Stored data entries:

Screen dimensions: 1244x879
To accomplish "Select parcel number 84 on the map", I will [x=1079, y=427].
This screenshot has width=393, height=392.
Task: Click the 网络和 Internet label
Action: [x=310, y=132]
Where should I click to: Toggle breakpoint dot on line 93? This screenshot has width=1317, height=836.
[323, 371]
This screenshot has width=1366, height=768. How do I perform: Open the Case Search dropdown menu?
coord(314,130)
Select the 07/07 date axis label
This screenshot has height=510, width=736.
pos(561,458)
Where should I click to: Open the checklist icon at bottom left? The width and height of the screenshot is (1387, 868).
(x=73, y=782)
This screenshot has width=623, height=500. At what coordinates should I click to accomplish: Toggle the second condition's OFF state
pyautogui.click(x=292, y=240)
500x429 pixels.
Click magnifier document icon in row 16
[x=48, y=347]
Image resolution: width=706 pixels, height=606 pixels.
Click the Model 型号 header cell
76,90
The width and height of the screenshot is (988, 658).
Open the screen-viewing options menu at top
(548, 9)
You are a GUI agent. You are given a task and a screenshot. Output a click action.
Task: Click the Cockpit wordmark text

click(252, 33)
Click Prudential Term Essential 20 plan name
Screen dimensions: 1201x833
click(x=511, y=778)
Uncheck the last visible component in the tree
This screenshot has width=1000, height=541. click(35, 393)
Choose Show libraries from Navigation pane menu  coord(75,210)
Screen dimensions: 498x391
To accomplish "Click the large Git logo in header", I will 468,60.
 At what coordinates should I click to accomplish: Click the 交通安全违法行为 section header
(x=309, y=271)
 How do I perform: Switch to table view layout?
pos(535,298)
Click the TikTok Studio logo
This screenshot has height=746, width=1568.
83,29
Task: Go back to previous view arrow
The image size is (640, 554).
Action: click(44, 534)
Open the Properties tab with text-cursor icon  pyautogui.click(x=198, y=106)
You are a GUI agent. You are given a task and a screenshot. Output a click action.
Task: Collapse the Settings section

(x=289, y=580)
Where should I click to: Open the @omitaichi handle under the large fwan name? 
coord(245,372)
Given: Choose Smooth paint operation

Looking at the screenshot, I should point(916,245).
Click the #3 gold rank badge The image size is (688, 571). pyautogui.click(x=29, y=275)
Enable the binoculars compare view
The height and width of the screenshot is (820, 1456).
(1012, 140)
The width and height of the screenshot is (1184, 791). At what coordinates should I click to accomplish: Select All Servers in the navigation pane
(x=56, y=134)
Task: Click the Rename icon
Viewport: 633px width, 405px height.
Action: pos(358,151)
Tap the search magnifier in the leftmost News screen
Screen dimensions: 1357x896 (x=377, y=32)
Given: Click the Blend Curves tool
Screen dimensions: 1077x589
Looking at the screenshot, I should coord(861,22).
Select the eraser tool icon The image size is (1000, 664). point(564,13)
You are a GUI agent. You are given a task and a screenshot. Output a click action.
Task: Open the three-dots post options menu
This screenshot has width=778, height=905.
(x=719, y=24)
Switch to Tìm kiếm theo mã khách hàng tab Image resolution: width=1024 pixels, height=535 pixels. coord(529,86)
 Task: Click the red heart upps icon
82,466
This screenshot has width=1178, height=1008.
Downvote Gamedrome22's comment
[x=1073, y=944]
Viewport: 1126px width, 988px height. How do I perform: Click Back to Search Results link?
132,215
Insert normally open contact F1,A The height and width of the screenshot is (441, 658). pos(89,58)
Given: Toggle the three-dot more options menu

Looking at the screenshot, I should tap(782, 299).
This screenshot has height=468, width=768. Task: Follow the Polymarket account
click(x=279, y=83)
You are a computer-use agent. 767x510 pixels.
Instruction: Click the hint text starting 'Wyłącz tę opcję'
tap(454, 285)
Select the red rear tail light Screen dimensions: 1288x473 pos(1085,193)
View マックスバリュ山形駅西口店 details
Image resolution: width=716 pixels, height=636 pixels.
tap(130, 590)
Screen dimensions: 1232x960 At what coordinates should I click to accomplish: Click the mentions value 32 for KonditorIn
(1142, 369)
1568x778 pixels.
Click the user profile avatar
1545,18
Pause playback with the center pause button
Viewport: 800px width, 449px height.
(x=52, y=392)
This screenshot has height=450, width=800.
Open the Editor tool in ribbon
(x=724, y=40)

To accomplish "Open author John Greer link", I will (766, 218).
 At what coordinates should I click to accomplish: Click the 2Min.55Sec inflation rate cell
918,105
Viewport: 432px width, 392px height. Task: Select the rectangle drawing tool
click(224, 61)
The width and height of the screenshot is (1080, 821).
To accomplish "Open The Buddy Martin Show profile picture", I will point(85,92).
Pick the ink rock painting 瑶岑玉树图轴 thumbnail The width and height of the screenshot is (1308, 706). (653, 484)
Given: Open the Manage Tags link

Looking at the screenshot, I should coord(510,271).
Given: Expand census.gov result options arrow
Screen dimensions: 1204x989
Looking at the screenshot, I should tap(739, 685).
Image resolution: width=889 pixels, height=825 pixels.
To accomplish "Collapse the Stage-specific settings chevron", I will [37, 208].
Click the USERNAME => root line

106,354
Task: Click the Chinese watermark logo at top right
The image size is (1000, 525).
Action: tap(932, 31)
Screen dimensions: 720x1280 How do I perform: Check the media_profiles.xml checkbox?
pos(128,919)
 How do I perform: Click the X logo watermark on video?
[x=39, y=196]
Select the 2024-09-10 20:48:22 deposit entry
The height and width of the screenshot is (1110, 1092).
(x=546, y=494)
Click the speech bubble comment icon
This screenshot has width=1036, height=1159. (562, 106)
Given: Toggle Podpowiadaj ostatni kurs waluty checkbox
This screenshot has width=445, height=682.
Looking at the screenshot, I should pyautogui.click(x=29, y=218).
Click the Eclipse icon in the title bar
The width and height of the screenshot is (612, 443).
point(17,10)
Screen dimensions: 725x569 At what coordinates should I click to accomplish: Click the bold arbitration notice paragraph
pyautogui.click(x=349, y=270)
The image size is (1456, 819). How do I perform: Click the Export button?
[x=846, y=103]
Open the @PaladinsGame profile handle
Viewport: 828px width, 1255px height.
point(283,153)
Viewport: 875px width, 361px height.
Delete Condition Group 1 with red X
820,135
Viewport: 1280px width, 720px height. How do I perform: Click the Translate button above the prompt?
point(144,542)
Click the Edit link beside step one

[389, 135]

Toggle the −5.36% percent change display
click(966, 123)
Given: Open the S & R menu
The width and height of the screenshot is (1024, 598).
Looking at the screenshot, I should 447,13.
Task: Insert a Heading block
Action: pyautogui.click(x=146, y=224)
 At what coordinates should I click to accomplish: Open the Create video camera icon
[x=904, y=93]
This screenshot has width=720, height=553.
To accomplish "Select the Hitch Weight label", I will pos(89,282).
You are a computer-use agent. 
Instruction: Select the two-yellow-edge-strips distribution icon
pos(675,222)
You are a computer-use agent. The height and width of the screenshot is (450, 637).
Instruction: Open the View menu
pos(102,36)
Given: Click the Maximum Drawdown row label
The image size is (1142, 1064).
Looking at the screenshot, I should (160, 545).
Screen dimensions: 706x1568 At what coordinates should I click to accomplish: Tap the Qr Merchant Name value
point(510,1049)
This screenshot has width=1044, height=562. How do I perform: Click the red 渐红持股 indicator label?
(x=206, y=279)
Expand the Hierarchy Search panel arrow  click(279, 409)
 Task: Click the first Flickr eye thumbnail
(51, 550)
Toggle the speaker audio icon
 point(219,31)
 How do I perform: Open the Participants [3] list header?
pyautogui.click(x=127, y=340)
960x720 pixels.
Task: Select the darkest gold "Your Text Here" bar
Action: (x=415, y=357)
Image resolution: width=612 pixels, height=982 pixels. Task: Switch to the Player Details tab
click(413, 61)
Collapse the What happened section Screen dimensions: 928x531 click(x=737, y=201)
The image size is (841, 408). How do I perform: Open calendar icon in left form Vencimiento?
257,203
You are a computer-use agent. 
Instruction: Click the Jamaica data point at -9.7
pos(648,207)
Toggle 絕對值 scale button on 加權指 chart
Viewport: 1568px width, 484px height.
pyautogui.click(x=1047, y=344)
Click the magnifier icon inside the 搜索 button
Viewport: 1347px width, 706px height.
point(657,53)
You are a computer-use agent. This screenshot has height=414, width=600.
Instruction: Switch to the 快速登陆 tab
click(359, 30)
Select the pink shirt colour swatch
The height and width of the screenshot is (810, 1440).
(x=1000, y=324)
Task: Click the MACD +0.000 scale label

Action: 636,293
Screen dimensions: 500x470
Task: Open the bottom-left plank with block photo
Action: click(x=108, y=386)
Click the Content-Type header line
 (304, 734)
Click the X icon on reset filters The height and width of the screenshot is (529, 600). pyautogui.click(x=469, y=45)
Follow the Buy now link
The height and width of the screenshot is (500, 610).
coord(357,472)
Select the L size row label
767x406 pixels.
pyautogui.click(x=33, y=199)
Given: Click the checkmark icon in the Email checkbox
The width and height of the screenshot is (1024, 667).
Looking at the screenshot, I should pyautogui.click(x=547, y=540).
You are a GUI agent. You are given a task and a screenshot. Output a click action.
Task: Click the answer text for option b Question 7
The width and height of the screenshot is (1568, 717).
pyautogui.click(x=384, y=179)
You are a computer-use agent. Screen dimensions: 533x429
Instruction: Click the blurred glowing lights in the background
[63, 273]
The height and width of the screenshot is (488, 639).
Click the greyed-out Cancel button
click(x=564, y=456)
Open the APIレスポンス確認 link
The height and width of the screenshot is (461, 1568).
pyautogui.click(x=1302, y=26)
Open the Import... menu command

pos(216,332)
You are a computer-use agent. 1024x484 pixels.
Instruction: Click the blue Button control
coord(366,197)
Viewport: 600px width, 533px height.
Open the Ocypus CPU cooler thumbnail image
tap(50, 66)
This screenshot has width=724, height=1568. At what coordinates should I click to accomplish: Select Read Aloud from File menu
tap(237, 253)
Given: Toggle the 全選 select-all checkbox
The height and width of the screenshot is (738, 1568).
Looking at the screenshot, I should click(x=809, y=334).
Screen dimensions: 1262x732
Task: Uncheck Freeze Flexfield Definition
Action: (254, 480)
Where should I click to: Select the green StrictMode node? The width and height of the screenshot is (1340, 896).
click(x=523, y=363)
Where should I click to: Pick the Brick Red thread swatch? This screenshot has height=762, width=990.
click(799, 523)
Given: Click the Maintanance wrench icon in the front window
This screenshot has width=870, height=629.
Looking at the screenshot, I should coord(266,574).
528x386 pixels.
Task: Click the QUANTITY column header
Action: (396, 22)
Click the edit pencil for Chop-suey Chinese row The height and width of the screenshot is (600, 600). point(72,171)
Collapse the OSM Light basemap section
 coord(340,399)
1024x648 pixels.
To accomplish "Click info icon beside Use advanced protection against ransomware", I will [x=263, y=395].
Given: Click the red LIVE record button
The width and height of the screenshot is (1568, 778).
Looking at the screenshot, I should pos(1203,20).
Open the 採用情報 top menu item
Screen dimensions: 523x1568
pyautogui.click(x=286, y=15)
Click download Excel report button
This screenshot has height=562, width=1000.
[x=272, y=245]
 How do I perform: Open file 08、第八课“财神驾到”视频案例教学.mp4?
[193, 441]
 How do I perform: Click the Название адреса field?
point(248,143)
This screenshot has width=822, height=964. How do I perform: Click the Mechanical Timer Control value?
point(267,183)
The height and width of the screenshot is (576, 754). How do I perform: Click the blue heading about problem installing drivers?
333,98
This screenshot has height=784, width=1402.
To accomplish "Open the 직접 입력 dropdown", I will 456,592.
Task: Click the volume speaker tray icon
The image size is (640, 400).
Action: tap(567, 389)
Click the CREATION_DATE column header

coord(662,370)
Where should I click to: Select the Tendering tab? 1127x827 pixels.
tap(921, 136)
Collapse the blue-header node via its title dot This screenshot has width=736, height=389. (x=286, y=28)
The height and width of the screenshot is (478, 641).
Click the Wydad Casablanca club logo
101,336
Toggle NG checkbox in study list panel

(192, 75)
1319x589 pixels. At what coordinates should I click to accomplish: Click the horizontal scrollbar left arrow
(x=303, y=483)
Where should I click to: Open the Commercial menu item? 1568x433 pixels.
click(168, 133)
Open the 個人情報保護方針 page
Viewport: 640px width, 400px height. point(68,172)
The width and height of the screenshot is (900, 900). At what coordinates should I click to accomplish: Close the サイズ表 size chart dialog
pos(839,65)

* [What needs to be done] Working through the entries line by line, count those containing "Chinese" and report only the number.

* [Your solution] 2